Sebastian Gorka, who was propelled from Breitbart alongside Stephen Bannon into the White House to advise President Donald Trump on terrorism, did not like being attacked on social media by an academic called Michael Smith.
So he called him and allegedly threatened him with a lawsuit, but he might not have known that Mr Smith in South Carolina was recording the call, obtained by Newsweek.
Mr Gorka apparently phoned Mr Smith on his personal mobile phone rather than from his White House office or mobile phone on which the calls would be logged.
Mr Gorka, whose views about Islam are widely deemed to be extremist, asked if they had ever met, and Mr Smith confirmed they had not.
"Why is this vitriol popping out of you, every day now?" Mr Gorka asked. "I look at your Twitter feed once or twice a day and it’s half a dozen tweets about me, and I’ve never even met you."
"Wow," Mr Smith responded. "Are you defeating jihad by monitoring or trolling my Twitter feed?"
Mr Smith countered that he was a private citizen, being phoned by a White House official, and that he considered Mr Gorka to be unqualified to work in the White House and to be a "charlatan".
Mr Gorka describes himself of Twitter as an "Irregular Warfare Strategist" and is the author of Defeating Jihad. In his book, he describes how radical Islamic terrorists are driven by passages from the Koran, rather than government repression, civil war or other factors.
Ibrahim Hooper, communications director of the Council on American-Islamic Relations, told The Independent that Mr Gorka was a "conspiracy theorist".
"In a recent interview, he wouldn't even say whether the President considers Islam to be a real religion," he said. "He's not just a consultant that goes on CNN and the networks. He's in the White House formulating policy."
Mr Gorka, a Hungarian-born and British-educated terrorism specialist, invited Mr Smith on the phone to the White House for a cup of coffee and asked him to bring "all the evidence" to prove Mr Smith had directly contributed to White House terrorism policy and to discuss their opposing views.
Mr Smith has been a frequent contributor on television and to think tanks about terrorism, and his particular focus is the use of social media by Isis and al-Qaeda. In Foreign Policy Magazine he was included in a list of "100 Leading Global Thinkers".
After Mr Gorka opened his calendar and invited Mr Smith to his office on 8 March, the phone call escalated as the White House adviser said it was "weird" how Mr Smith attacked him.
"I’ve never met you and I’ve never attacked you," he said, clearly becoming more frustrated. "And your Twitter feed is an incessant berating of my professional acumen. Put yourself in my shoes, Mr. Smith. Have you done that?
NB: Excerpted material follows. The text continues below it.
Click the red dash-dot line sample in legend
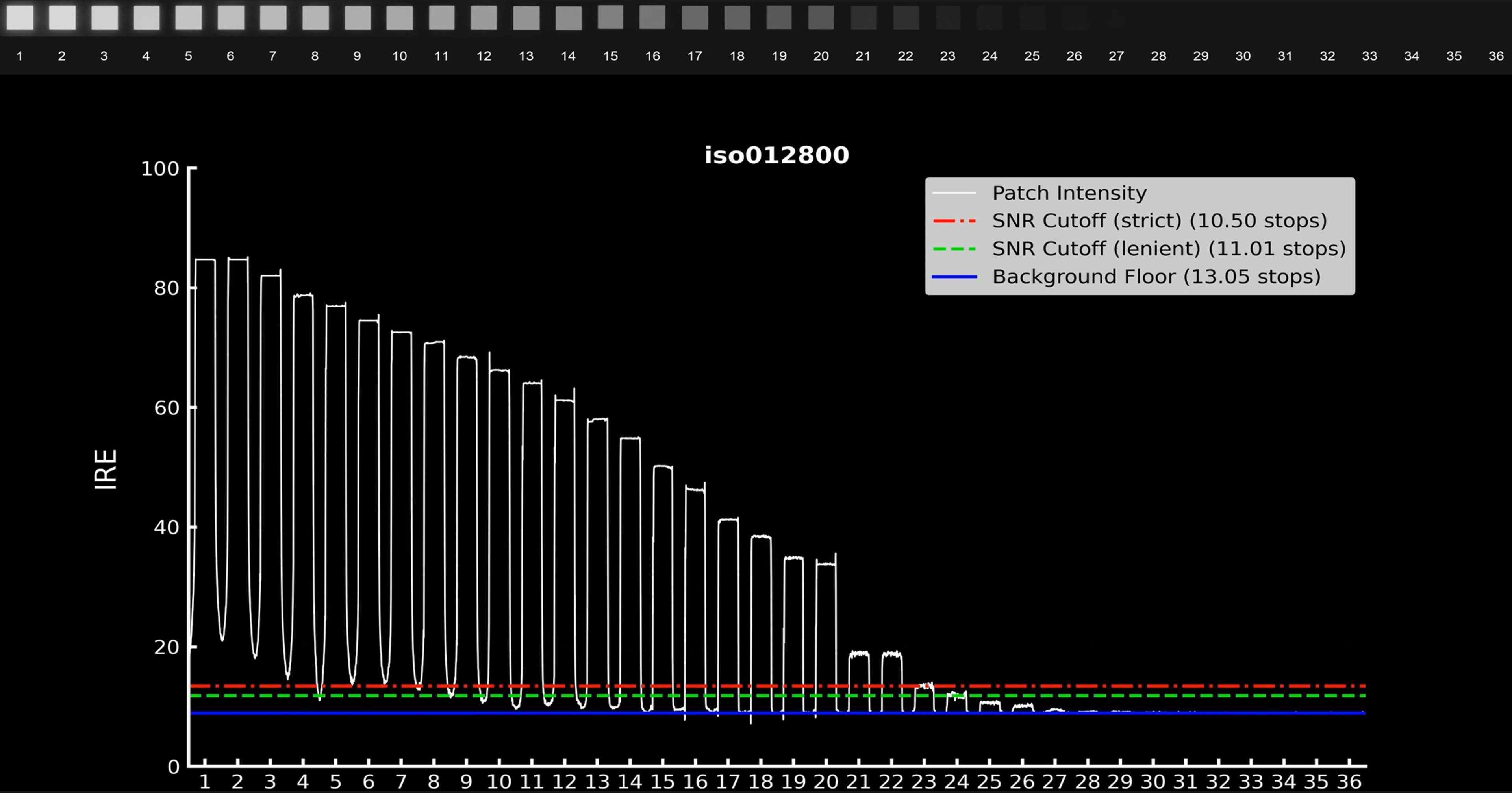This screenshot has width=1512, height=793. (954, 221)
How would you like it if someone you’ve never met, daily and professionally attacked you?"
Mr Gorka withdrew his invitation the same week, citing further attacks against him and the President by Mr Smith.
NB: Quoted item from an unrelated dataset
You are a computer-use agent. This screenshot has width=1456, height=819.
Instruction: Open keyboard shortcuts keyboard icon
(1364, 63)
Mr Gorka’s expertise on Islam has been strongly criticised by publications like The Washington Post and Wall Street Journal.
"He thinks the government and intelligence agencies don’t know anything about radicalisation, but the government knows a lot and thinks he’s nuts," former CIA expert Cindy Storer, one of his critics, told the Journal.
Mr Gorka was arrested in January last year when he tried to pass through a security checkpoint at Reagan National Airport in Washington DC with a loaded handgun.